Utilities

To enable seamless integration with target applications, AccelProf is built as a shared library and injected at runtime using the LD_PRELOAD mechanism. This setup allows AccelProf to intercept both deep learning framework calls and accelerator runtime calls.


Event Capture Mechanism

Once loaded, AccelProf activates the underlying event capture infrastructure through vendor-specific APIs, such as:

  • sanitizerEnableDomain (Compute Sanitizer)

  • nvbit_at_cuda_event (NVIDIA NVBit)

  • rocprofiler_configure_callback (AMD ROCm ROCProfiler)

These APIs initialize and register the profiling hooks required to monitor accelerator behavior.


Callback Integration

For every intercepted event, AccelProf uses a dedicated callback implementation to route data into the event handler system.
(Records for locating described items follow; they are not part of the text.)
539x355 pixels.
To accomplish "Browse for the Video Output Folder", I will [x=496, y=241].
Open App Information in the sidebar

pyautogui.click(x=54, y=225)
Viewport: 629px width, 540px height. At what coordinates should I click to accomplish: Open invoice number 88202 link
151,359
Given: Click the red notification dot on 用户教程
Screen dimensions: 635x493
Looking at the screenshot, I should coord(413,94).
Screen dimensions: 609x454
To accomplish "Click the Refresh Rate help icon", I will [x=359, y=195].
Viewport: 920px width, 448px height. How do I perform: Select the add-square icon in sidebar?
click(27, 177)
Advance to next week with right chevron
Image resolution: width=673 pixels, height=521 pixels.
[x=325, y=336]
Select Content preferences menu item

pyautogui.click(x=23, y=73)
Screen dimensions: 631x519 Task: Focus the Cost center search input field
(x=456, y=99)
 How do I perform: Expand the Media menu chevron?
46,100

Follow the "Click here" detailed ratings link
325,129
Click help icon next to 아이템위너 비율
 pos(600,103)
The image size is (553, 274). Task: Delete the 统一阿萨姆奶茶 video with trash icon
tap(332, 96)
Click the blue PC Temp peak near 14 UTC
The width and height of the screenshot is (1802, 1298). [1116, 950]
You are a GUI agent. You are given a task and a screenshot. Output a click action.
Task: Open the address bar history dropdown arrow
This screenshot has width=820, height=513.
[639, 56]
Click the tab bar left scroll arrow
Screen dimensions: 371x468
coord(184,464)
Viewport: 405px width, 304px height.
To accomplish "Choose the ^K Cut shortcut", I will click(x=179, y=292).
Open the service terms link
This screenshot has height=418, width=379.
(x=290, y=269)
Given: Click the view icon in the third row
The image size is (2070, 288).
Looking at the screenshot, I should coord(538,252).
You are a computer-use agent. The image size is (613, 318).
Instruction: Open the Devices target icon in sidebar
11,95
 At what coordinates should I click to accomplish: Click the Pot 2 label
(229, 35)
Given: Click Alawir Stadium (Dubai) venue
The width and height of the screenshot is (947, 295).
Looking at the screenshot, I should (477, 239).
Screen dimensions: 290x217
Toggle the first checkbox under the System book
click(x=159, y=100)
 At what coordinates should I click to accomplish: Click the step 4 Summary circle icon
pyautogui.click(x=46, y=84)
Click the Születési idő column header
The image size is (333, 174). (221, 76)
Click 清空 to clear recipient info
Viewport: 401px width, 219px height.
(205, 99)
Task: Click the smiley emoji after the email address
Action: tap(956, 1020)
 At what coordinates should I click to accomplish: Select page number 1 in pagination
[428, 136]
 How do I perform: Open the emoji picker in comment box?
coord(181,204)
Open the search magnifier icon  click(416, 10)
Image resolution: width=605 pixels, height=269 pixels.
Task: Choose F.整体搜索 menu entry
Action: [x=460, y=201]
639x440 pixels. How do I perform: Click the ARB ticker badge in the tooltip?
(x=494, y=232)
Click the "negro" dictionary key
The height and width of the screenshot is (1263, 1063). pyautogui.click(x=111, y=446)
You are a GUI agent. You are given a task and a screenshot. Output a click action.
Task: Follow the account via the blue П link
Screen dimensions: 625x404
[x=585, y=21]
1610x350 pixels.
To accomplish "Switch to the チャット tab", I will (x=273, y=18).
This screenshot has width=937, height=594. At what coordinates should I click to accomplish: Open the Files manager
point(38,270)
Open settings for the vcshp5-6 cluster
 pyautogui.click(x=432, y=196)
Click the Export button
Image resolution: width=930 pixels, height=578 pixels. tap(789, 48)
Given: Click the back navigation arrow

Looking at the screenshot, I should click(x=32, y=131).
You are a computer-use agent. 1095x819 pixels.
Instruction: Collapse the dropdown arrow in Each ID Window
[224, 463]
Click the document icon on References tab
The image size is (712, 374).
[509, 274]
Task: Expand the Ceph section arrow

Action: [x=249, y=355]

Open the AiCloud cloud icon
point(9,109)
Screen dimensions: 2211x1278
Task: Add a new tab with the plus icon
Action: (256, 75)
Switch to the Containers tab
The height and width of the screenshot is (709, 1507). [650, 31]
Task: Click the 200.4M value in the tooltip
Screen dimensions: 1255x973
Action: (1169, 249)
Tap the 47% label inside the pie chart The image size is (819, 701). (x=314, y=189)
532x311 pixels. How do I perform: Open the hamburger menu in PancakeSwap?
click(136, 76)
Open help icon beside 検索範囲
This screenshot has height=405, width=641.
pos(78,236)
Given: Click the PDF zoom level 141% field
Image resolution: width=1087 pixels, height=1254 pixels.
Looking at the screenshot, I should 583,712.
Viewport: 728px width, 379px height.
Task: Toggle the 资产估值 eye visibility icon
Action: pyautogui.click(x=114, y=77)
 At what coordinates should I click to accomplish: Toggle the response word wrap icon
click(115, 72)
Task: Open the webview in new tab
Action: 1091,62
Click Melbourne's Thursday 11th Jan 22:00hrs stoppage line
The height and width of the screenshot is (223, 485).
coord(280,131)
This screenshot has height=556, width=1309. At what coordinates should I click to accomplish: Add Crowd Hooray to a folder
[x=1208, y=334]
This consistent routing mechanism enables modular and extensible event processing.


Developer Introspection & Customization

AccelProf supports a rich set of features to enable developer-level introspection and cross-language integration:

  • 🧩 pybind11: Enables Python-side annotations and tool development

  • 🐍 PyFrame (CPython): Captures Python-level call stacks

  • ⚙️ libbacktrace: Extracts symbolic stack traces for C/C++ applications

These integrations allow users to analyze runtime behavior with high fidelity, offering both framework-level and instruction-level views. The result is a powerful profiling platform for debugging, performance tuning, and workload characterization.